▶ **PROBLEM TO SOLVE**: Give the records back in full, exactly as they read.

▶ **DATA**:
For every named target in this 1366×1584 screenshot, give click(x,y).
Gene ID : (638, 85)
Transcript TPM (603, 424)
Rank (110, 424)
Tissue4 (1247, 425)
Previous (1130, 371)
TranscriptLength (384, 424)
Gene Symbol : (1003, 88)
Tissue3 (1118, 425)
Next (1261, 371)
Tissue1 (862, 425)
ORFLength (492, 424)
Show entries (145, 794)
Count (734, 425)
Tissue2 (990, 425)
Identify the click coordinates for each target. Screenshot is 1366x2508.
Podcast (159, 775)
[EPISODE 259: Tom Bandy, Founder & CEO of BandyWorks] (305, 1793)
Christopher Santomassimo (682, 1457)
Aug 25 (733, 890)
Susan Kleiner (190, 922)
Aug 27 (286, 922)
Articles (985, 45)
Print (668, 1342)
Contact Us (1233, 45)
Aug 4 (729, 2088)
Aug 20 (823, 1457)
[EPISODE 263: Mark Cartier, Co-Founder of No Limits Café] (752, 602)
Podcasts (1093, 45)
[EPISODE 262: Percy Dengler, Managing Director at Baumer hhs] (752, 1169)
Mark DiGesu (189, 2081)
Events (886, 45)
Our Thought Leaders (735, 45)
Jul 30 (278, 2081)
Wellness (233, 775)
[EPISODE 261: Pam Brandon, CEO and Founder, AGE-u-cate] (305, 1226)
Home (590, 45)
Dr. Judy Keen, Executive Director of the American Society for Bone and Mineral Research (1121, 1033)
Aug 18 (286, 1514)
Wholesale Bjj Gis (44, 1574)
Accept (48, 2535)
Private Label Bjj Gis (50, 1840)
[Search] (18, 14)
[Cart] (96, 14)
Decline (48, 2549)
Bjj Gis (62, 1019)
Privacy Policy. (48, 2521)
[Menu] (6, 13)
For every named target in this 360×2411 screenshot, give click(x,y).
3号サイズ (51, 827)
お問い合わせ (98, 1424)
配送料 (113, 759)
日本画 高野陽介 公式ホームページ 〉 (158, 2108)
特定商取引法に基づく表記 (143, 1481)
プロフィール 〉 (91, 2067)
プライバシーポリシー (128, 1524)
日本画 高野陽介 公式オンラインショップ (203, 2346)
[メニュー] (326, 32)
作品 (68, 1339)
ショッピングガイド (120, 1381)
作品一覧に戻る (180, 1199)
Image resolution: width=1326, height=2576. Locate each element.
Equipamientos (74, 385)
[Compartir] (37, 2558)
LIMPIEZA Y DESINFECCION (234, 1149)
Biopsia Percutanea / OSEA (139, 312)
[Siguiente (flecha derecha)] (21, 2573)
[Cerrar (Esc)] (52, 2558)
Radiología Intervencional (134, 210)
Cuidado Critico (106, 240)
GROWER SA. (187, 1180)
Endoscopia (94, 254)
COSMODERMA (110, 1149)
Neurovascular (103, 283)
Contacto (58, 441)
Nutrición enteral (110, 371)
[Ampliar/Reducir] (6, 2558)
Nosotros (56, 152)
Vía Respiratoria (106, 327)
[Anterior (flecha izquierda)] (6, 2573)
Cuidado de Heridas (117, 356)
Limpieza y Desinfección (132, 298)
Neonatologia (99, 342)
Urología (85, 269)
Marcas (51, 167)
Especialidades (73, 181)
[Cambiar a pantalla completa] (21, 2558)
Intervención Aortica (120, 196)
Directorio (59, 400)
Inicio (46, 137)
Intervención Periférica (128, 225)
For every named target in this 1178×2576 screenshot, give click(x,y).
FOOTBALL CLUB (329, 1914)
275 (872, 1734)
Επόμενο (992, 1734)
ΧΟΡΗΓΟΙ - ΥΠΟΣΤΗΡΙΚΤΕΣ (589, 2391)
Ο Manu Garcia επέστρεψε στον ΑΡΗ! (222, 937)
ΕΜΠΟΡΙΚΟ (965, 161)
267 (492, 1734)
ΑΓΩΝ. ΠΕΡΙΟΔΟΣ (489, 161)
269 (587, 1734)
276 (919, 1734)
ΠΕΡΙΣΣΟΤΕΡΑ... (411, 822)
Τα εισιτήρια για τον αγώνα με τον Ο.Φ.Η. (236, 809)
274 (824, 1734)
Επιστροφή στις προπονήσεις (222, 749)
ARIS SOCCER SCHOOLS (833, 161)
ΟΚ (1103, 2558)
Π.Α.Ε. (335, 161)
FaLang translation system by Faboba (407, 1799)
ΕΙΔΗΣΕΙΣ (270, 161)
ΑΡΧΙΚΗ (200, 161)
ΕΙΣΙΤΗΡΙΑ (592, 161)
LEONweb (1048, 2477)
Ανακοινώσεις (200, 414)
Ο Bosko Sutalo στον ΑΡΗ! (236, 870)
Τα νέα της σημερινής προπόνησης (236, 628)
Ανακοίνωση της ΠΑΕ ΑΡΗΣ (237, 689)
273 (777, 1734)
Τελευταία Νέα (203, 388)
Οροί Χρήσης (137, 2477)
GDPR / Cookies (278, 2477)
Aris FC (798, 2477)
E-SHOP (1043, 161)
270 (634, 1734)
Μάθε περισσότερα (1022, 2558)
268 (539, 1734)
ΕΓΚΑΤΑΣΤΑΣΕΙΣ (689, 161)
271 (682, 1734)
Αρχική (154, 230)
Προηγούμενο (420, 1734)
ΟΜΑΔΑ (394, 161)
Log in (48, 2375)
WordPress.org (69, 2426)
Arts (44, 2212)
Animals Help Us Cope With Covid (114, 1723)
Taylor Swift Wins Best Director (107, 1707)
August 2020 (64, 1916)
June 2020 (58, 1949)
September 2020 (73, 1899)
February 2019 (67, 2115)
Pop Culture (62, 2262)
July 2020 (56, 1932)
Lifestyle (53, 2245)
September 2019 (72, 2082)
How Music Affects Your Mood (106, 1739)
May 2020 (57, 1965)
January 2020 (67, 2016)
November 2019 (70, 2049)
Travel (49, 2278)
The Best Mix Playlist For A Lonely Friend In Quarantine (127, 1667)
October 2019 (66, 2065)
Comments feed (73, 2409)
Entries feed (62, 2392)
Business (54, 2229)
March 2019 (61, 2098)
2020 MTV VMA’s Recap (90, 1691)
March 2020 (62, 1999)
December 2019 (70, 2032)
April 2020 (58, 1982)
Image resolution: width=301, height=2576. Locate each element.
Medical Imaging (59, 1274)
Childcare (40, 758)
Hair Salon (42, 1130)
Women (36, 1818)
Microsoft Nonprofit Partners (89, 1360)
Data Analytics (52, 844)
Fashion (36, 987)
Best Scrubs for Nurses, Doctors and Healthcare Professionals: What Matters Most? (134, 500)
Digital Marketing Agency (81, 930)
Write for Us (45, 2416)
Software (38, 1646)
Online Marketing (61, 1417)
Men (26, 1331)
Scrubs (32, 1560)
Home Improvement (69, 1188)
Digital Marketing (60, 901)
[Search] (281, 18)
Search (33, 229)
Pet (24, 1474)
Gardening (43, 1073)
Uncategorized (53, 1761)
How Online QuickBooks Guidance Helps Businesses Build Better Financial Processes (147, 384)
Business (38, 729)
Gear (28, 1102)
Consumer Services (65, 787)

▶ **RESPONSE**:
For every named target in this 1366×1584 screenshot, give click(x,y).
Gene ID : (638, 85)
Transcript TPM (603, 424)
Rank (110, 424)
Tissue4 (1247, 425)
Previous (1130, 371)
TranscriptLength (384, 424)
Gene Symbol : (1003, 88)
Tissue3 (1118, 425)
Next (1261, 371)
Tissue1 (862, 425)
ORFLength (492, 424)
Show entries (145, 794)
Count (734, 425)
Tissue2 (990, 425)
Identify the click coordinates for each target. Screenshot is 1366x2508.
Podcast (159, 775)
[EPISODE 259: Tom Bandy, Founder & CEO of BandyWorks] (305, 1793)
Christopher Santomassimo (682, 1457)
Aug 25 (733, 890)
Susan Kleiner (190, 922)
Aug 27 (286, 922)
Articles (985, 45)
Print (668, 1342)
Contact Us (1233, 45)
Aug 4 (729, 2088)
Aug 20 (823, 1457)
[EPISODE 263: Mark Cartier, Co-Founder of No Limits Café] (752, 602)
Podcasts (1093, 45)
[EPISODE 262: Percy Dengler, Managing Director at Baumer hhs] (752, 1169)
Mark DiGesu (189, 2081)
Events (886, 45)
Our Thought Leaders (735, 45)
Jul 30 (278, 2081)
Wellness (233, 775)
[EPISODE 261: Pam Brandon, CEO and Founder, AGE-u-cate] (305, 1226)
Home (590, 45)
Dr. Judy Keen, Executive Director of the American Society for Bone and Mineral Research (1121, 1033)
Aug 18 (286, 1514)
Wholesale Bjj Gis (44, 1574)
Accept (48, 2535)
Private Label Bjj Gis (50, 1840)
[Search] (18, 14)
[Cart] (96, 14)
Decline (48, 2549)
Bjj Gis (62, 1019)
Privacy Policy. (48, 2521)
[Menu] (6, 13)
For every named target in this 360×2411 screenshot, give click(x,y).
3号サイズ (51, 827)
お問い合わせ (98, 1424)
配送料 (113, 759)
日本画 高野陽介 公式ホームページ 〉 (158, 2108)
特定商取引法に基づく表記 (143, 1481)
プロフィール 〉 (91, 2067)
プライバシーポリシー (128, 1524)
日本画 高野陽介 公式オンラインショップ (203, 2346)
[メニュー] (326, 32)
作品 (68, 1339)
ショッピングガイド (120, 1381)
作品一覧に戻る (180, 1199)
Image resolution: width=1326, height=2576. Locate each element.
Equipamientos (74, 385)
[Compartir] (37, 2558)
LIMPIEZA Y DESINFECCION (234, 1149)
Biopsia Percutanea / OSEA (139, 312)
[Siguiente (flecha derecha)] (21, 2573)
[Cerrar (Esc)] (52, 2558)
Radiología Intervencional (134, 210)
Cuidado Critico (106, 240)
GROWER SA. (187, 1180)
Endoscopia (94, 254)
COSMODERMA (110, 1149)
Neurovascular (103, 283)
Contacto (58, 441)
Nutrición enteral (110, 371)
[Ampliar/Reducir] (6, 2558)
Nosotros (56, 152)
Vía Respiratoria (106, 327)
[Anterior (flecha izquierda)] (6, 2573)
Cuidado de Heridas (117, 356)
Limpieza y Desinfección (132, 298)
Neonatologia (99, 342)
Urología (85, 269)
Marcas (51, 167)
Especialidades (73, 181)
[Cambiar a pantalla completa] (21, 2558)
Intervención Aortica (120, 196)
Directorio (59, 400)
Inicio (46, 137)
Intervención Periférica (128, 225)
For every named target in this 1178×2576 screenshot, give click(x,y).
FOOTBALL CLUB (329, 1914)
275 (872, 1734)
Επόμενο (992, 1734)
ΧΟΡΗΓΟΙ - ΥΠΟΣΤΗΡΙΚΤΕΣ (589, 2391)
Ο Manu Garcia επέστρεψε στον ΑΡΗ! (222, 937)
ΕΜΠΟΡΙΚΟ (965, 161)
267 (492, 1734)
ΑΓΩΝ. ΠΕΡΙΟΔΟΣ (489, 161)
269 (587, 1734)
276 (919, 1734)
ΠΕΡΙΣΣΟΤΕΡΑ... (411, 822)
Τα εισιτήρια για τον αγώνα με τον Ο.Φ.Η. (236, 809)
274 (824, 1734)
Επιστροφή στις προπονήσεις (222, 749)
ARIS SOCCER SCHOOLS (833, 161)
ΟΚ (1103, 2558)
Π.Α.Ε. (335, 161)
FaLang translation system by Faboba (407, 1799)
ΕΙΔΗΣΕΙΣ (270, 161)
ΑΡΧΙΚΗ (200, 161)
ΕΙΣΙΤΗΡΙΑ (592, 161)
LEONweb (1048, 2477)
Ανακοινώσεις (200, 414)
Ο Bosko Sutalo στον ΑΡΗ! (236, 870)
Τα νέα της σημερινής προπόνησης (236, 628)
Ανακοίνωση της ΠΑΕ ΑΡΗΣ (237, 689)
273 (777, 1734)
Τελευταία Νέα (203, 388)
Οροί Χρήσης (137, 2477)
GDPR / Cookies (278, 2477)
Aris FC (798, 2477)
E-SHOP (1043, 161)
270 (634, 1734)
Μάθε περισσότερα (1022, 2558)
268 (539, 1734)
ΕΓΚΑΤΑΣΤΑΣΕΙΣ (689, 161)
271 (682, 1734)
Αρχική (154, 230)
Προηγούμενο (420, 1734)
ΟΜΑΔΑ (394, 161)
Log in (48, 2375)
WordPress.org (69, 2426)
Arts (44, 2212)
Animals Help Us Cope With Covid (114, 1723)
Taylor Swift Wins Best Director (107, 1707)
August 2020 (64, 1916)
June 2020 (58, 1949)
September 2020 (73, 1899)
February 2019 (67, 2115)
Pop Culture (62, 2262)
July 2020 (56, 1932)
Lifestyle (53, 2245)
September 2019 (72, 2082)
How Music Affects Your Mood (106, 1739)
May 2020 (57, 1965)
January 2020 (67, 2016)
November 2019 (70, 2049)
Travel (49, 2278)
The Best Mix Playlist For A Lonely Friend In Quarantine (127, 1667)
October 2019 (66, 2065)
Comments feed (73, 2409)
Entries feed (62, 2392)
Business (54, 2229)
March 2019 (61, 2098)
2020 MTV VMA’s Recap (90, 1691)
March 2020 (62, 1999)
December 2019 (70, 2032)
April 2020 (58, 1982)
Image resolution: width=301, height=2576. Locate each element.
Medical Imaging (59, 1274)
Childcare (40, 758)
Hair Salon (42, 1130)
Women (36, 1818)
Microsoft Nonprofit Partners (89, 1360)
Data Analytics (52, 844)
Fashion (36, 987)
Best Scrubs for Nurses, Doctors and Healthcare Professionals: What Matters Most? (134, 500)
Digital Marketing Agency (81, 930)
Write for Us (45, 2416)
Software (38, 1646)
Online Marketing (61, 1417)
Men (26, 1331)
Scrubs (32, 1560)
Home Improvement (69, 1188)
Digital Marketing (60, 901)
[Search] (281, 18)
Search (33, 229)
Pet (24, 1474)
Gardening (43, 1073)
Uncategorized (53, 1761)
How Online QuickBooks Guidance Helps Businesses Build Better Financial Processes (147, 384)
Business (38, 729)
Gear (28, 1102)
Consumer Services (65, 787)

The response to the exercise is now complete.